When a vizcacha dies in a burrow,
the body is dragged out and thrown on to the mound among the mass of
rubbish collected on it--but not until he has been dead a long time, and
there is nothing left of him but the dry bones held together by the
skin. In that condition the other members of the community probably
cease to look on him as one of their companions who has fallen into a
long sleep; he is no more than so much rubbish, which must be cleared
out of an old disused burrow.

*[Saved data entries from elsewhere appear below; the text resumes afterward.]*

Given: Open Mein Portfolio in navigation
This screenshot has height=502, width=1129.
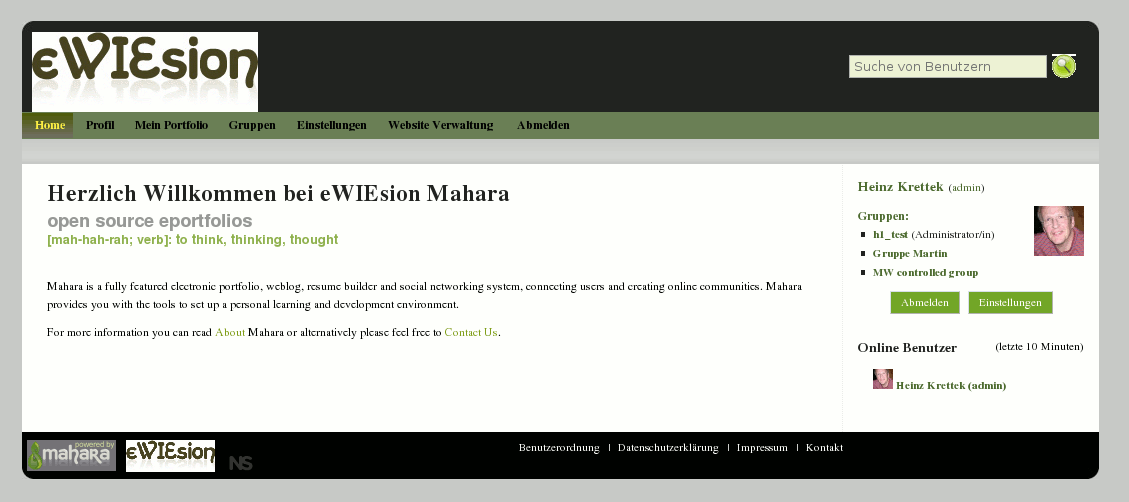Looking at the screenshot, I should point(171,125).
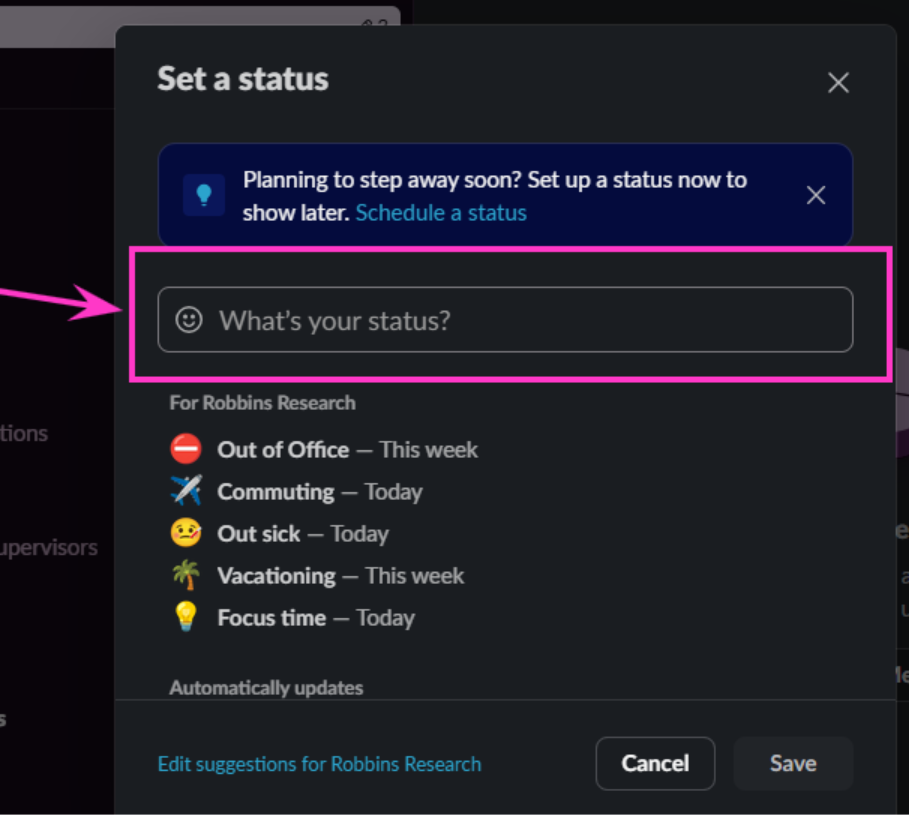This screenshot has height=816, width=909.
Task: Select the sick face Out sick emoji
Action: tap(186, 533)
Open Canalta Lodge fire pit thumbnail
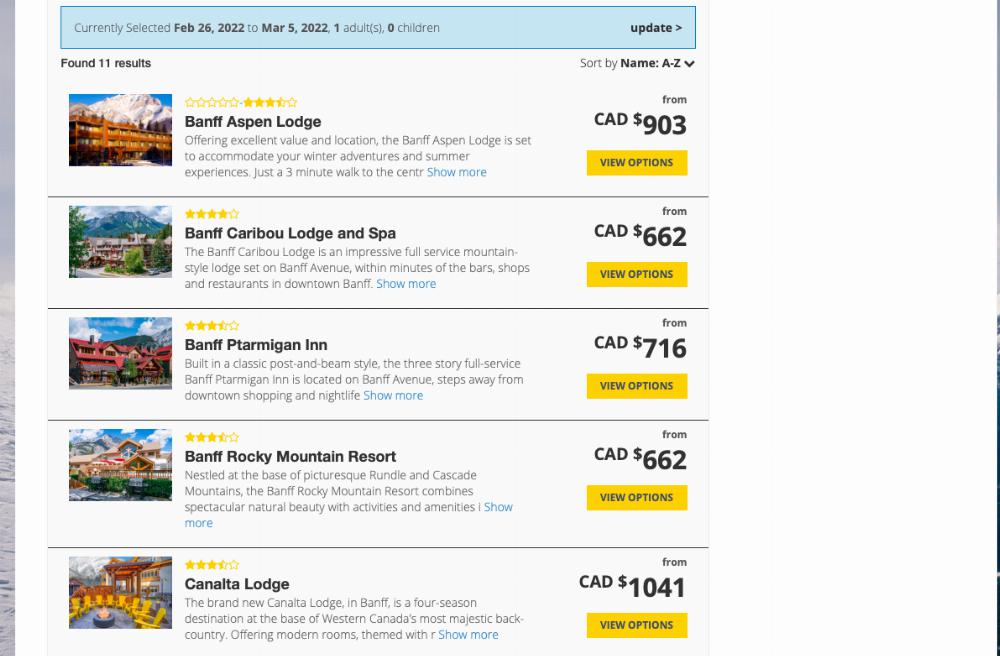Screen dimensions: 1000x656 point(121,592)
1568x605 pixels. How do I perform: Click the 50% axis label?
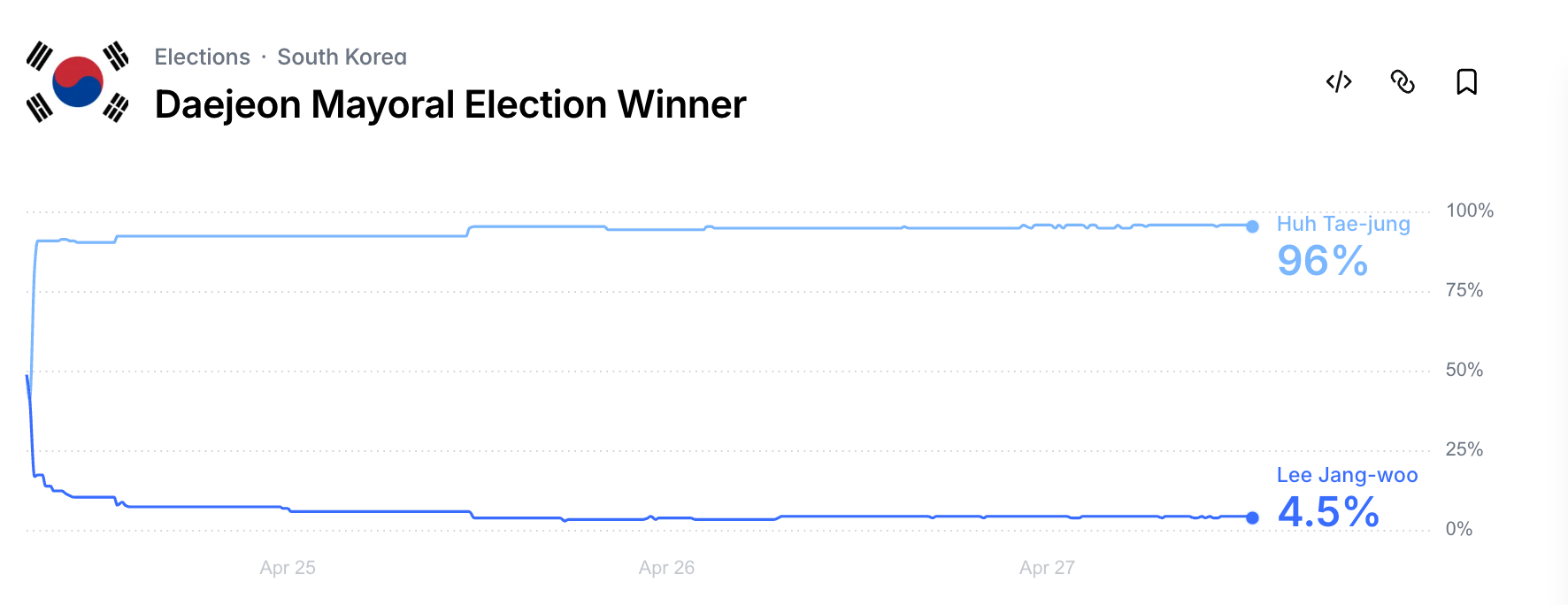(1464, 370)
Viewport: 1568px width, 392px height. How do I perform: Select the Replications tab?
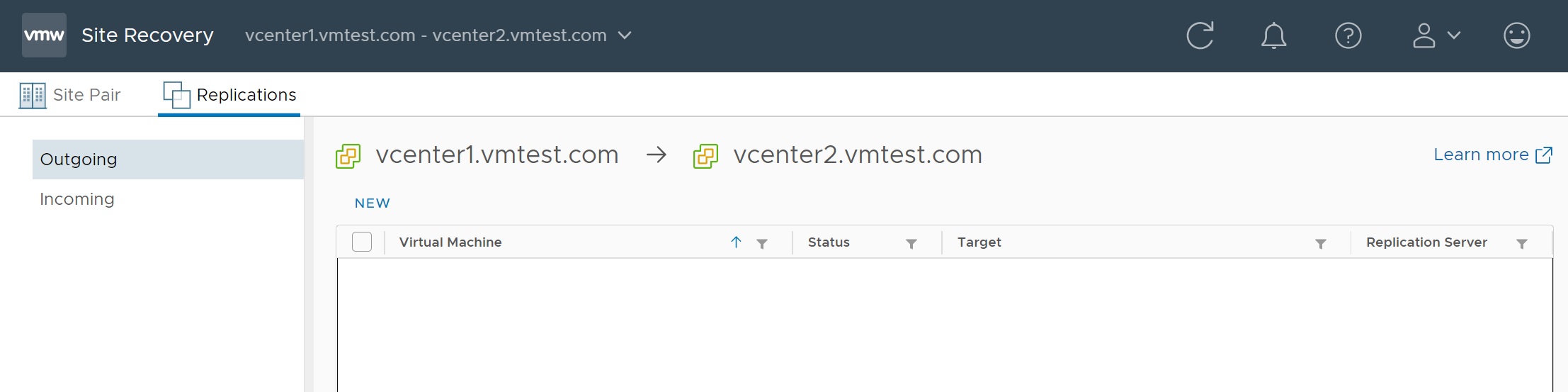tap(229, 95)
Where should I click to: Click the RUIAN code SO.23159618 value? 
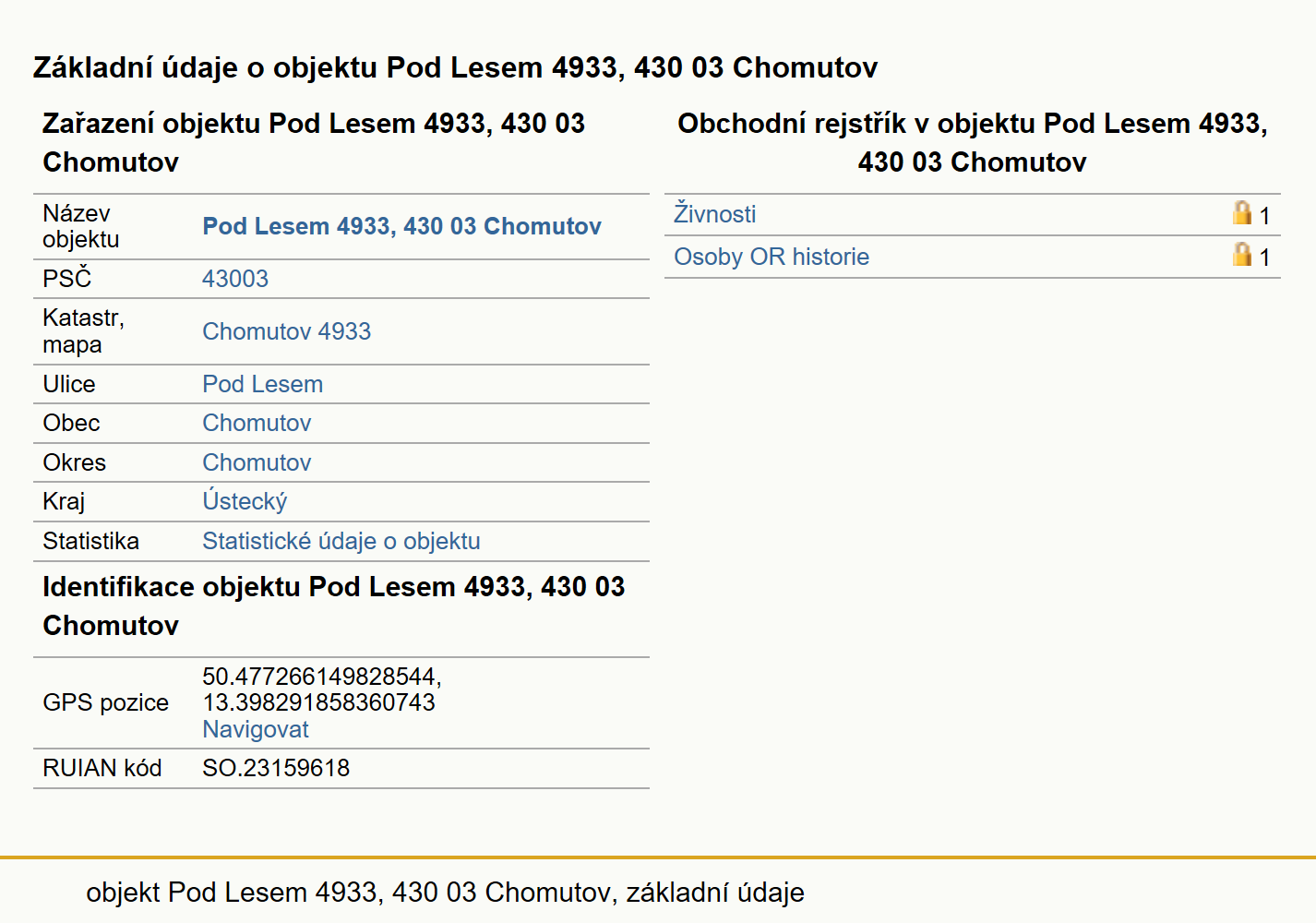(x=276, y=768)
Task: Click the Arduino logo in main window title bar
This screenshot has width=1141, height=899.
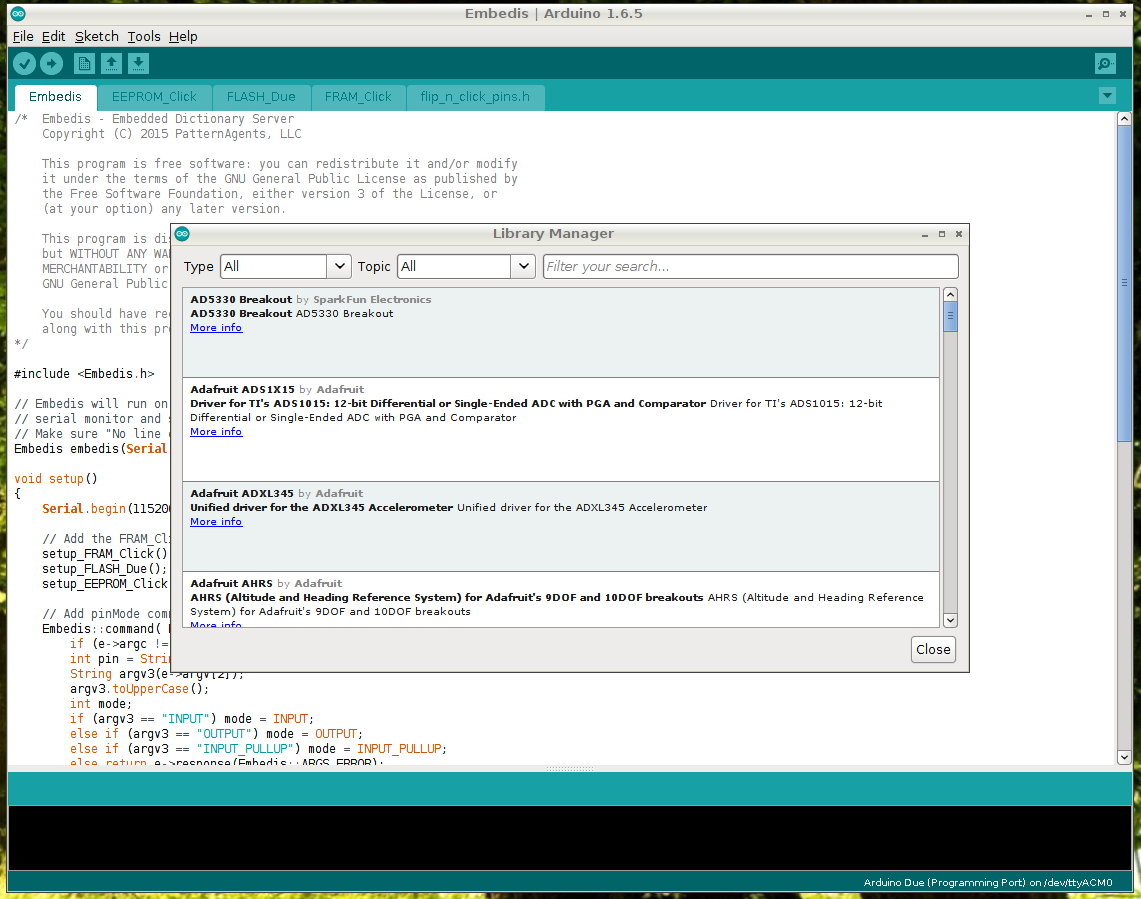Action: [x=19, y=14]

Probably the beaver possesses some rude
instinct similar to that of the vizcacha.
_Apropos_ of animals burying their treasures (or connections) for
safety, it is worth mentioning that the skunk of the pampas occasionally
buries her young in the kennel, when hunger compels her to go out
foraging. I had often heard of this habit of the female skunk from the
gauchos, and one day had the rare good fortune to witness an animal
engaged in obliterating her own kennel. The senses of the skunk are so
defective that one is able at times to approach very near to without
alarming them. In this instance I sat on my horse at a distance of
twenty yards, and watched the animal at work, drawing in the loose earth
with her fore feet until the entrance to the kennel was filled up to
within three inches of the surface; then, dropping into the shallow
cavity, she pressed the loose mould down with her nose. Her task
finished, she trotted away, and the hollow in the soil, when I examined
it closely, looked only like the mouth of an ancient choked-up burrow.